» **Requirement**: The lines you should transcribe are those from the one containing "Task: Click the Custom Mesh tools icon" to the end of the listing below, exactly, with pictures left out.

» **Dataset records**:
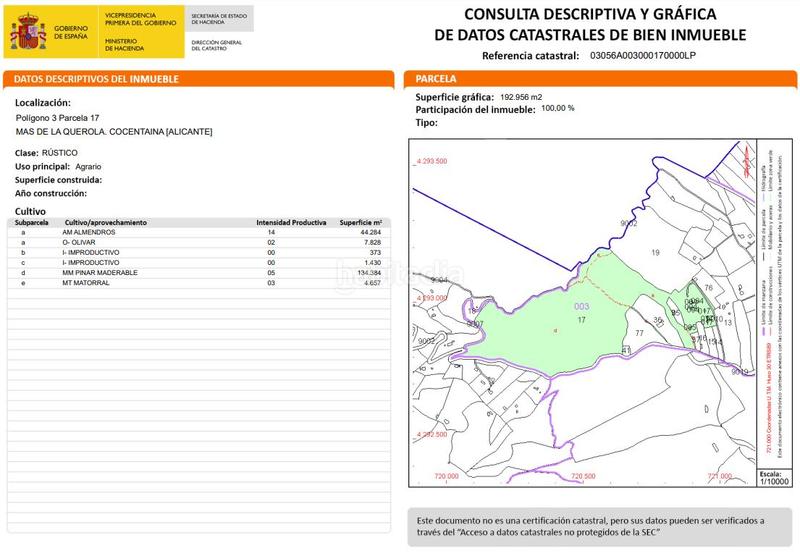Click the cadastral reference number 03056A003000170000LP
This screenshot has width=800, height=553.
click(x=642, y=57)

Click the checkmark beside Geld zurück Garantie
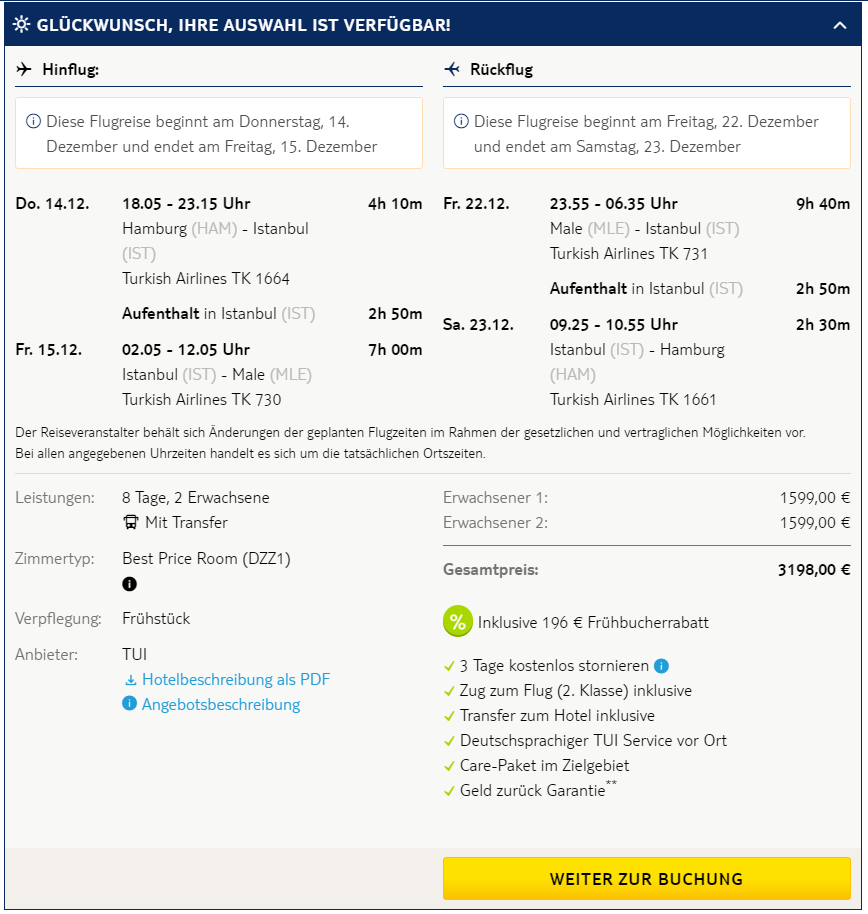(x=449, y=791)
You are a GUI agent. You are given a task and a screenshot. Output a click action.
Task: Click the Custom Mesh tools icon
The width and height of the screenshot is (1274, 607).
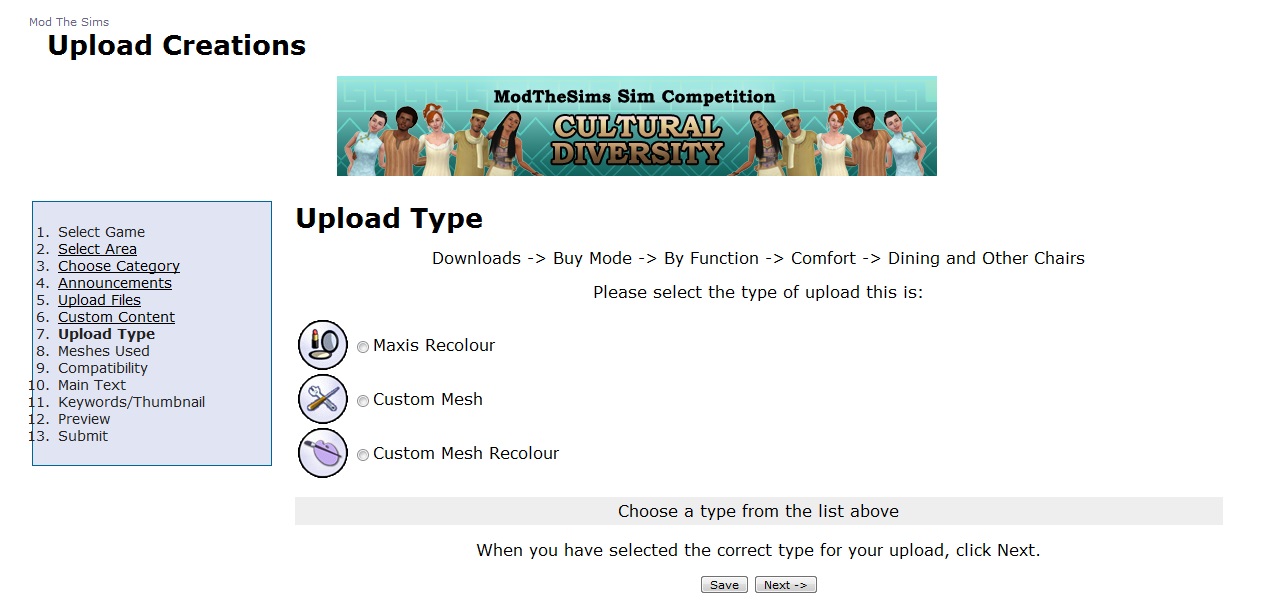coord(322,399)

» **Written solution**:
Task: Click the Custom Mesh tools icon
The width and height of the screenshot is (1274, 607).
coord(322,399)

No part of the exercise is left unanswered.